Your task:
Set down all of the records word for word.

Data for the task:
• • • • •

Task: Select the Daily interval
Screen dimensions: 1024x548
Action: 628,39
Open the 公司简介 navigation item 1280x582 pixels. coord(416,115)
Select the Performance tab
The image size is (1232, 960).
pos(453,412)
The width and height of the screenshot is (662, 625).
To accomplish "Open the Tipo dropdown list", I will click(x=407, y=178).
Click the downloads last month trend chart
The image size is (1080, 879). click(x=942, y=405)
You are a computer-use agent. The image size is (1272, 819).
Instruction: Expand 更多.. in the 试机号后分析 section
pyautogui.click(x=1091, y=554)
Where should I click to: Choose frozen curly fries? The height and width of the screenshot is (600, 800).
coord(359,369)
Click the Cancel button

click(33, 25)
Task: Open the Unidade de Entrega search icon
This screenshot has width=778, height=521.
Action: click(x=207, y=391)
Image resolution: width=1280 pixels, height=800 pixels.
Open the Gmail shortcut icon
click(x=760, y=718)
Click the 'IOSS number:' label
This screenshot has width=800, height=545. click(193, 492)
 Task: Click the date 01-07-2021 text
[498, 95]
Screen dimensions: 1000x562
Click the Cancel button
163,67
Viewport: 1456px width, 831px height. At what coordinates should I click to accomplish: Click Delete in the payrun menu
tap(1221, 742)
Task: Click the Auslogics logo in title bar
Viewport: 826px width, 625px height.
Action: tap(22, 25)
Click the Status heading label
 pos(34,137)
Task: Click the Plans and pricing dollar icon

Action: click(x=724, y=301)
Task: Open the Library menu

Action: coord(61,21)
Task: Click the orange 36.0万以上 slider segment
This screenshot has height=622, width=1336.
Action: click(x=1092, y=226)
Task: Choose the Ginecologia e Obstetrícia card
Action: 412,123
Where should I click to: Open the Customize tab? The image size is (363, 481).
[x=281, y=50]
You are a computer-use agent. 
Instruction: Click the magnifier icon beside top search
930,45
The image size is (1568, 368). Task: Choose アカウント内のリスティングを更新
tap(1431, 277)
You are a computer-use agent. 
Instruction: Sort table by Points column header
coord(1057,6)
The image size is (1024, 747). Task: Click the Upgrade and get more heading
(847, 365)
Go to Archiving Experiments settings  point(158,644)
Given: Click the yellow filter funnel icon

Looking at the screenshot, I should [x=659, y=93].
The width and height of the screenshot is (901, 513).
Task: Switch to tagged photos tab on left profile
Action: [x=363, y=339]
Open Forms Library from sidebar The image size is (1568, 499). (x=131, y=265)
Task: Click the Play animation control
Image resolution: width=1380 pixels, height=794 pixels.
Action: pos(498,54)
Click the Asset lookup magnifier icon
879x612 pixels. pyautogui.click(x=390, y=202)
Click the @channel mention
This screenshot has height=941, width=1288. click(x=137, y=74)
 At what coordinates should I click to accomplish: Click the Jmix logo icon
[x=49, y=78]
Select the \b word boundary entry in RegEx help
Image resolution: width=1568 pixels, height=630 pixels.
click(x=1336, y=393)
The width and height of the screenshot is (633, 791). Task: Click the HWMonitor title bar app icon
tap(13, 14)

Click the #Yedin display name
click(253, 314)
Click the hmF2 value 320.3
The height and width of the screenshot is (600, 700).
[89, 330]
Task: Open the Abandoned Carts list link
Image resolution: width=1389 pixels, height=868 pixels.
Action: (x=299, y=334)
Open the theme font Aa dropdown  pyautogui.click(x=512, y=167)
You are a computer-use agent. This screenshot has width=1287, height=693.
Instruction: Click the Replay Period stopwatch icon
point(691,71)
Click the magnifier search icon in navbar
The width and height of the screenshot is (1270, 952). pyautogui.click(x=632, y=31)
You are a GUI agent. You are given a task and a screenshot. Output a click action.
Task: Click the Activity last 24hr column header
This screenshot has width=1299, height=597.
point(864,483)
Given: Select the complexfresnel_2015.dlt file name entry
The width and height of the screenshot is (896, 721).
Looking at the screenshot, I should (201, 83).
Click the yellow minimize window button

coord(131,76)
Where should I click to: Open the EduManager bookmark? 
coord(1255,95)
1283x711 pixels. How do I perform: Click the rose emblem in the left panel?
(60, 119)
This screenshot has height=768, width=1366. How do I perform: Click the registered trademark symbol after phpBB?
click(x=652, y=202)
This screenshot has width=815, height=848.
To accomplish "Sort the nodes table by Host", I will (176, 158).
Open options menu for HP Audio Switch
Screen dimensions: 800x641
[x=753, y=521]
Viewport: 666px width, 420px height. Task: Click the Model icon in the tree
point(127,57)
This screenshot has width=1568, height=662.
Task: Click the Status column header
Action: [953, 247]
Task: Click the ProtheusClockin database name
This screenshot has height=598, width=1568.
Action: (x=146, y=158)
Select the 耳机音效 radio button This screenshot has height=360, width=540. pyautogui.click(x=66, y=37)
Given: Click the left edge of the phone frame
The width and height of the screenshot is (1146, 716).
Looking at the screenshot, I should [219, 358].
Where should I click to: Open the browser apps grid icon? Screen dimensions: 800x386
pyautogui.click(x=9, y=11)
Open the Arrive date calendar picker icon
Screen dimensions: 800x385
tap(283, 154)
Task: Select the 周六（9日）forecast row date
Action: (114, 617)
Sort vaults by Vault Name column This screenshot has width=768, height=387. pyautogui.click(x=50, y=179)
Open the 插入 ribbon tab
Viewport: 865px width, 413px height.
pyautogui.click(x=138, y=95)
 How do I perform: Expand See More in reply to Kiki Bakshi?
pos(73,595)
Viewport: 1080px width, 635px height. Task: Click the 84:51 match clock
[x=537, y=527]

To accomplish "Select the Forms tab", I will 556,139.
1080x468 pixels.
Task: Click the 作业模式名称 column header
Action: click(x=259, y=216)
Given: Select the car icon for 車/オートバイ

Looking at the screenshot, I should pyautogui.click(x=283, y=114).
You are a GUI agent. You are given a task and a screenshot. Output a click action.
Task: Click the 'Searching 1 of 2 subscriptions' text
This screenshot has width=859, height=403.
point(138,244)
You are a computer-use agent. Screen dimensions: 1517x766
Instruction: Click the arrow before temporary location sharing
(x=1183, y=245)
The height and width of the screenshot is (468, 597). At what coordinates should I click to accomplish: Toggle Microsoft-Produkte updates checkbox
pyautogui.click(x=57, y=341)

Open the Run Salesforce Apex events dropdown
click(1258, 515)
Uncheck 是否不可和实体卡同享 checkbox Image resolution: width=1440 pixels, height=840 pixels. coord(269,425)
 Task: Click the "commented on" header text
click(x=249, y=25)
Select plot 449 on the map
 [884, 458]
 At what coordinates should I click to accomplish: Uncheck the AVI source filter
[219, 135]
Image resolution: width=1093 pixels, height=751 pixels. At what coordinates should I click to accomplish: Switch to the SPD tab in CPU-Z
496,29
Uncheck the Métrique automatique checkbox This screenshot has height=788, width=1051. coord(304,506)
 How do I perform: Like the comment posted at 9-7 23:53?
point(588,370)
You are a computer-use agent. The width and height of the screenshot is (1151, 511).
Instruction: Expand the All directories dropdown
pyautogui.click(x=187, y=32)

• • • • •

Task response:
Task: Select the Daily interval
Screen dimensions: 1024x548
Action: 628,39
Open the 公司简介 navigation item 1280x582 pixels. coord(416,115)
Select the Performance tab
The image size is (1232, 960).
pos(453,412)
The width and height of the screenshot is (662, 625).
To accomplish "Open the Tipo dropdown list", I will click(x=407, y=178).
Click the downloads last month trend chart
The image size is (1080, 879). click(x=942, y=405)
You are a computer-use agent. The image size is (1272, 819).
Instruction: Expand 更多.. in the 试机号后分析 section
pyautogui.click(x=1091, y=554)
Where should I click to: Choose frozen curly fries? The height and width of the screenshot is (600, 800).
coord(359,369)
Click the Cancel button

click(33, 25)
Task: Open the Unidade de Entrega search icon
This screenshot has width=778, height=521.
Action: click(x=207, y=391)
Image resolution: width=1280 pixels, height=800 pixels.
Open the Gmail shortcut icon
click(x=760, y=718)
Click the 'IOSS number:' label
This screenshot has width=800, height=545. click(193, 492)
 Task: Click the date 01-07-2021 text
[498, 95]
Screen dimensions: 1000x562
Click the Cancel button
163,67
Viewport: 1456px width, 831px height. At what coordinates should I click to accomplish: Click Delete in the payrun menu
tap(1221, 742)
Task: Click the Auslogics logo in title bar
Viewport: 826px width, 625px height.
Action: tap(22, 25)
Click the Status heading label
 pos(34,137)
Task: Click the Plans and pricing dollar icon

Action: click(x=724, y=301)
Task: Open the Library menu

Action: coord(61,21)
Task: Click the orange 36.0万以上 slider segment
This screenshot has height=622, width=1336.
Action: click(x=1092, y=226)
Task: Choose the Ginecologia e Obstetrícia card
Action: 412,123
Where should I click to: Open the Customize tab? The image size is (363, 481).
[x=281, y=50]
You are a computer-use agent. 
Instruction: Click the magnifier icon beside top search
930,45
The image size is (1568, 368). Task: Choose アカウント内のリスティングを更新
tap(1431, 277)
You are a computer-use agent. 
Instruction: Sort table by Points column header
coord(1057,6)
The image size is (1024, 747). Task: Click the Upgrade and get more heading
(847, 365)
Go to Archiving Experiments settings  point(158,644)
Given: Click the yellow filter funnel icon

Looking at the screenshot, I should [x=659, y=93].
The width and height of the screenshot is (901, 513).
Task: Switch to tagged photos tab on left profile
Action: [x=363, y=339]
Open Forms Library from sidebar The image size is (1568, 499). (x=131, y=265)
Task: Click the Play animation control
Image resolution: width=1380 pixels, height=794 pixels.
Action: pos(498,54)
Click the Asset lookup magnifier icon
879x612 pixels. pyautogui.click(x=390, y=202)
Click the @channel mention
This screenshot has height=941, width=1288. click(x=137, y=74)
 At what coordinates should I click to accomplish: Click the Jmix logo icon
[x=49, y=78]
Select the \b word boundary entry in RegEx help
Image resolution: width=1568 pixels, height=630 pixels.
click(x=1336, y=393)
The width and height of the screenshot is (633, 791). Task: Click the HWMonitor title bar app icon
tap(13, 14)

Click the #Yedin display name
click(253, 314)
Click the hmF2 value 320.3
The height and width of the screenshot is (600, 700).
[89, 330]
Task: Open the Abandoned Carts list link
Image resolution: width=1389 pixels, height=868 pixels.
Action: (x=299, y=334)
Open the theme font Aa dropdown  pyautogui.click(x=512, y=167)
You are a computer-use agent. This screenshot has width=1287, height=693.
Instruction: Click the Replay Period stopwatch icon
point(691,71)
Click the magnifier search icon in navbar
The width and height of the screenshot is (1270, 952). pyautogui.click(x=632, y=31)
You are a GUI agent. You are given a task and a screenshot. Output a click action.
Task: Click the Activity last 24hr column header
This screenshot has width=1299, height=597.
point(864,483)
Given: Select the complexfresnel_2015.dlt file name entry
The width and height of the screenshot is (896, 721).
Looking at the screenshot, I should (201, 83).
Click the yellow minimize window button

coord(131,76)
Where should I click to: Open the EduManager bookmark? 
coord(1255,95)
1283x711 pixels. How do I perform: Click the rose emblem in the left panel?
(60, 119)
This screenshot has height=768, width=1366. How do I perform: Click the registered trademark symbol after phpBB?
click(x=652, y=202)
This screenshot has width=815, height=848.
To accomplish "Sort the nodes table by Host", I will (176, 158).
Open options menu for HP Audio Switch
Screen dimensions: 800x641
[x=753, y=521]
Viewport: 666px width, 420px height. Task: Click the Model icon in the tree
point(127,57)
This screenshot has width=1568, height=662.
Task: Click the Status column header
Action: [953, 247]
Task: Click the ProtheusClockin database name
This screenshot has height=598, width=1568.
Action: (x=146, y=158)
Select the 耳机音效 radio button This screenshot has height=360, width=540. pyautogui.click(x=66, y=37)
Given: Click the left edge of the phone frame
The width and height of the screenshot is (1146, 716).
Looking at the screenshot, I should [219, 358].
Where should I click to: Open the browser apps grid icon? Screen dimensions: 800x386
pyautogui.click(x=9, y=11)
Open the Arrive date calendar picker icon
Screen dimensions: 800x385
tap(283, 154)
Task: Select the 周六（9日）forecast row date
Action: (114, 617)
Sort vaults by Vault Name column This screenshot has width=768, height=387. pyautogui.click(x=50, y=179)
Open the 插入 ribbon tab
Viewport: 865px width, 413px height.
pyautogui.click(x=138, y=95)
 How do I perform: Expand See More in reply to Kiki Bakshi?
pos(73,595)
Viewport: 1080px width, 635px height. Task: Click the 84:51 match clock
[x=537, y=527]

To accomplish "Select the Forms tab", I will 556,139.
1080x468 pixels.
Task: Click the 作业模式名称 column header
Action: click(x=259, y=216)
Given: Select the car icon for 車/オートバイ

Looking at the screenshot, I should pyautogui.click(x=283, y=114).
You are a GUI agent. You are given a task and a screenshot. Output a click action.
Task: Click the 'Searching 1 of 2 subscriptions' text
This screenshot has width=859, height=403.
point(138,244)
You are a computer-use agent. Screen dimensions: 1517x766
Instruction: Click the arrow before temporary location sharing
(x=1183, y=245)
The height and width of the screenshot is (468, 597). At what coordinates should I click to accomplish: Toggle Microsoft-Produkte updates checkbox
pyautogui.click(x=57, y=341)

Open the Run Salesforce Apex events dropdown
click(1258, 515)
Uncheck 是否不可和实体卡同享 checkbox Image resolution: width=1440 pixels, height=840 pixels. coord(269,425)
 Task: Click the "commented on" header text
click(x=249, y=25)
Select plot 449 on the map
 [884, 458]
 At what coordinates should I click to accomplish: Uncheck the AVI source filter
[219, 135]
Image resolution: width=1093 pixels, height=751 pixels. At what coordinates should I click to accomplish: Switch to the SPD tab in CPU-Z
496,29
Uncheck the Métrique automatique checkbox This screenshot has height=788, width=1051. coord(304,506)
 How do I perform: Like the comment posted at 9-7 23:53?
point(588,370)
You are a computer-use agent. The width and height of the screenshot is (1151, 511).
Instruction: Expand the All directories dropdown
pyautogui.click(x=187, y=32)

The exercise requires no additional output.